Best of 2020

In January 2020, as we looked forward to a fresh start with the beginning of a new decade, many of us had high hopes. We didn’t expect that the year would be full of surprises, many of them involving cancellations, disruptions, and challenging circumstances.

Amidst the global coronavirus pandemic, a divided political scene, and civil unrest in the United States, we tend to remember the negative aspects of 2020. However, I believe that there is still much to celebrate about 2020. Below is a list of my top four things that happened last year.

At the end of the third quarter, many of us expected that we would return to school after Spring Break. Instead, the whole country went on lockdown due to the coronavirus, and we were forced to quarantine, which banned any social gatherings. Despite these difficulties, we found a way to socialize by using video communication services, such as Zoom or FaceTime. While stuck at home, many of us had the chance to reconnect with distant relatives or stay connected with close friends and family. A new sense of community was built as we all struggled through the pandemic together. During holidays or birthdays, my family organized Zoom “parties,” where we enjoyed good conversation and played virtual games like Among Us, Pictionary, or Never Have I Ever. Laughter and smiles filled our homes as we spent time as an extended family. Although we were all at our separate houses, these online gatherings helped us feel like we were still together.

With lots of time at home, many of us took up new hobbies to distract ourselves. On many weekends in 2020, I found myself in the kitchen with my new hobby: baking. The more I baked, the more sugary confections I could enjoy. So, I was in my kitchen whipping up desserts left and right, including crepes filled with sliced strawberries and whipped cream, fluffy Hokkaido milk bread (which is even tastier fresh from the oven), and carrot cake topped with homemade cream cheese frosting. Even though my mom wasn’t pleased with the mess I made, I managed to make up for my disorganization by serving up a weekly lineup of sweet treats. The few extras I had were given to my grandparents, who were big fans of my desserts. Although my consumption of sweets increased tenfold, I am proud of the accomplished baker I’ve become. Making desserts and giving them away definitely made quarantine a lot sweeter.

When home started to feel too small—with parents and siblings all working and attending school from home—many of us ventured outdoors to find our inner peace. Since the pandemic, I have noticed an increase of people outside. While I found myself enjoying a bit of fresh air, lots of my neighbors were also walking their dogs or strolling with their family members.
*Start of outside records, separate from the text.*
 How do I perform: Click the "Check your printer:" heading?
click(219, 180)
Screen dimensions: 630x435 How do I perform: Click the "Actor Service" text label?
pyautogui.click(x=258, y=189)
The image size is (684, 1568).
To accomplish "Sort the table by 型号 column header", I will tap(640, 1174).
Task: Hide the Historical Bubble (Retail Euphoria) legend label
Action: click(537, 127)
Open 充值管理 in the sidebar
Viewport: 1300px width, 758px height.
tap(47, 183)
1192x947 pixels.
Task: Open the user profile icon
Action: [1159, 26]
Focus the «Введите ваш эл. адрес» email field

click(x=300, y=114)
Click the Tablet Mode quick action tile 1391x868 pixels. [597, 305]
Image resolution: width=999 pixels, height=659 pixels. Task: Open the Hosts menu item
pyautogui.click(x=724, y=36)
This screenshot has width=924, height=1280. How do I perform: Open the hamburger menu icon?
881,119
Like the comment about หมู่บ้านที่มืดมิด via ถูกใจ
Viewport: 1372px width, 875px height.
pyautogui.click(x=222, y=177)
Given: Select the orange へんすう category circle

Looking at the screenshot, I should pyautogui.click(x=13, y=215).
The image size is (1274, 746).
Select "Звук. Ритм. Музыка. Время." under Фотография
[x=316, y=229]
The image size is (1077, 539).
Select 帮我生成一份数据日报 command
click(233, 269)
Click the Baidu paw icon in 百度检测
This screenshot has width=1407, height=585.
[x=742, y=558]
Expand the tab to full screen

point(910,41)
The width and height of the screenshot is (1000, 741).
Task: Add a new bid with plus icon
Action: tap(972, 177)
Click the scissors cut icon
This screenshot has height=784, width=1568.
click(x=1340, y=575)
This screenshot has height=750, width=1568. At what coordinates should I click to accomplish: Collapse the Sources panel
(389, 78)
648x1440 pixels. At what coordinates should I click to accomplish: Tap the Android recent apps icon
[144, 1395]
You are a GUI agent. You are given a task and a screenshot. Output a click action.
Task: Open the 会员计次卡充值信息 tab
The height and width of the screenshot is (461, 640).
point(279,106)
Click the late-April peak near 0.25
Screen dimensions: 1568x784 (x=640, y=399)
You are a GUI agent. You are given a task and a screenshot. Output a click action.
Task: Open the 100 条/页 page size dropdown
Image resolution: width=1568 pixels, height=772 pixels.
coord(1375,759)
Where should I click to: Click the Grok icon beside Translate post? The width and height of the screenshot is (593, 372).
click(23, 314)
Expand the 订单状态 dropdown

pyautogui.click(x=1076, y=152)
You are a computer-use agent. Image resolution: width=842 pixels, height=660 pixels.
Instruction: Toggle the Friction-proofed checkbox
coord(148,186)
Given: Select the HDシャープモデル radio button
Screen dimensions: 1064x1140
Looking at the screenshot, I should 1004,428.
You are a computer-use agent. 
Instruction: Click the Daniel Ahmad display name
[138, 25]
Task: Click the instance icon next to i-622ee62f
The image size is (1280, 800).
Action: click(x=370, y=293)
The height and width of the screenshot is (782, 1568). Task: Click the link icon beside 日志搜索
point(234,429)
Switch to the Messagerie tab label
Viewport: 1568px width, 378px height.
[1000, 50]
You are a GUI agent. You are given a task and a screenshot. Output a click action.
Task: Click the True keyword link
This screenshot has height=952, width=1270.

I started to bike again with my dad and my brother, and my mom brought me to Kaimana Beach to go swimming weekly during breaks at 7 a.m. (when the freezing water would definitely wake me up.) Since most sport seasons were cancelled, I practiced volleyball on my driveway or at the outdoor courts at Ala Moana Beach Park. Instead of traveling off-island, my family went on early morning hikes at places like Makapu’u to escape the walls of our house and to enjoy the beautiful views of Oahu. We also took family road trips to the North Shore to get shave ice, and we drove to farther beaches like Yokohama Bay, a great spot to watch sunsets. While spending more time in nature, I learned to be thankful for the paradise that I live in, greatly increasing my appreciation for Hawaii’s outdoors.

With the U.S. Presidential election taking place in 2020, politics was a notable aspect of our lives. Even though people my age aren’t eligible to vote, we found ways to participate in our democracy. I saw many young people participating in protests in support of Black Lives Matter, for example. As I heard about the distinct and opposing political views in this country, I became more curious to learn about the U.S. government. I started to pay more attention to the news in order to seek the truth behind what people were arguing about, so that I can form my own opinion about what is going on. Other teenagers were also seeing and evaluating how democracy works and doesn’t work. For the first time, many of us were learning the importance of voting and how it allows us to actively participate in our democracy. Our generation will be the future leaders of our country, and I am glad that many of us learned the impact we can have on our government.

As I recall my silver linings of 2020, I am filled with an overwhelming sense of gratitude. The pandemic gave me time to reflect, to become self-aware, to grow, and to be thankful. The year was by no means easy, but I persisted and came out stronger than before. As I look ahead into 2021, I am more hopeful and gladly welcome the adventures to come. I hope you do the same: Take time to think about 2020, reflect on the many good things that happened, find closure to the year, and be ready to start this new chapter of life.